[Collected data]
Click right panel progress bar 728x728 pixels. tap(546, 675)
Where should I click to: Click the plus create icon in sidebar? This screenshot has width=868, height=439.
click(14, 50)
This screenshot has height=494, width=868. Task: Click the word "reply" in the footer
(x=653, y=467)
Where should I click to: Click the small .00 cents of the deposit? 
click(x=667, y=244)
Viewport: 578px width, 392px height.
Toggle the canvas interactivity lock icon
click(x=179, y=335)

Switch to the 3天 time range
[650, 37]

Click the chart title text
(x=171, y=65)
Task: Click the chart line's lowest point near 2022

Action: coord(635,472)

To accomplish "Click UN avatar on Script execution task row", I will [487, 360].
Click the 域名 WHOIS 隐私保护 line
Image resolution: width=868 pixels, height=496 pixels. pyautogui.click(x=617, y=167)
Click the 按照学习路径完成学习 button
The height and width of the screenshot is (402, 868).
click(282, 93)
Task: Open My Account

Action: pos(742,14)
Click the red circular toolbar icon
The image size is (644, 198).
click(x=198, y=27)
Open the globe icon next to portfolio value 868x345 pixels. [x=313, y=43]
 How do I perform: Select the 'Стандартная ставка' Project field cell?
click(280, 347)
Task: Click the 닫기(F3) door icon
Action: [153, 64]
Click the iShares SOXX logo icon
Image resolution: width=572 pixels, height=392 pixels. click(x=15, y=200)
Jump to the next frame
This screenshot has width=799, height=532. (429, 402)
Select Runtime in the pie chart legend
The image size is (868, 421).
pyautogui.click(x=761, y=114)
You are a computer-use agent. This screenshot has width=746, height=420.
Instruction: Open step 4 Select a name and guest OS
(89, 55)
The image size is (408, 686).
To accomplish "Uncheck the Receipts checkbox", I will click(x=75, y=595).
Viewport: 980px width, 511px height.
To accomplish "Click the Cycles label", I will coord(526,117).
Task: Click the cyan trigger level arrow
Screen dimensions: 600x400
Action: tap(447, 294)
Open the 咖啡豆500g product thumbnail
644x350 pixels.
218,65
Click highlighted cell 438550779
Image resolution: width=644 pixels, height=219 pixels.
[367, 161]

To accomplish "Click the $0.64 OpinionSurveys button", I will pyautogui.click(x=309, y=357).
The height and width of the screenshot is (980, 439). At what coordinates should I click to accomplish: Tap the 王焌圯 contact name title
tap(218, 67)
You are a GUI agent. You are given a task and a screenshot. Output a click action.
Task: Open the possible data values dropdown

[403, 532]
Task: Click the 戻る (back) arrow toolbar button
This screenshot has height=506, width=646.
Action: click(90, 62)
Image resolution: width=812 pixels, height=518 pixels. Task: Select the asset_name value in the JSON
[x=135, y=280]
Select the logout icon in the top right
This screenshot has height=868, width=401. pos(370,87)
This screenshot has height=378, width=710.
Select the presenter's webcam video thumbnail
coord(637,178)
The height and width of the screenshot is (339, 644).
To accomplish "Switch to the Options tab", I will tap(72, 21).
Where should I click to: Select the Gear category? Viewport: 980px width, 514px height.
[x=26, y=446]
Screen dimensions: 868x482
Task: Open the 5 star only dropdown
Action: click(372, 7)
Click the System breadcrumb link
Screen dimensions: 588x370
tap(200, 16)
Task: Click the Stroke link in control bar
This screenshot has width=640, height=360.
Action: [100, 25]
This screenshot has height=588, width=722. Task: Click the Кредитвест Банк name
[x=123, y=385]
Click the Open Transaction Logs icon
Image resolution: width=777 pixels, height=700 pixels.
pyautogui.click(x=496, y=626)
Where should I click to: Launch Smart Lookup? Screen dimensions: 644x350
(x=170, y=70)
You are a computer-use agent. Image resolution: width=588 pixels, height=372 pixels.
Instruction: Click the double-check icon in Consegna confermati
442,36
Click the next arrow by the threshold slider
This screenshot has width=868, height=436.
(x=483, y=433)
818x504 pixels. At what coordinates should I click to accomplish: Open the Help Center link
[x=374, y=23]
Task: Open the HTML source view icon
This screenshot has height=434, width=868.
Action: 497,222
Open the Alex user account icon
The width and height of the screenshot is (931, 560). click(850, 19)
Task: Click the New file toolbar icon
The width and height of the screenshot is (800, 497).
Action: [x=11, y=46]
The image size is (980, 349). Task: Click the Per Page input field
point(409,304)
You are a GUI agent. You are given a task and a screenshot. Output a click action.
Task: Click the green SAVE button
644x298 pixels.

Task objective
Note each line above that holds "computer", then copy all of them.

Exercise answer
You are a computer-use agent. This screenshot has width=746, height=420.
You are a computer-use agent. Image resolution: width=588 pixels, height=372 pixels.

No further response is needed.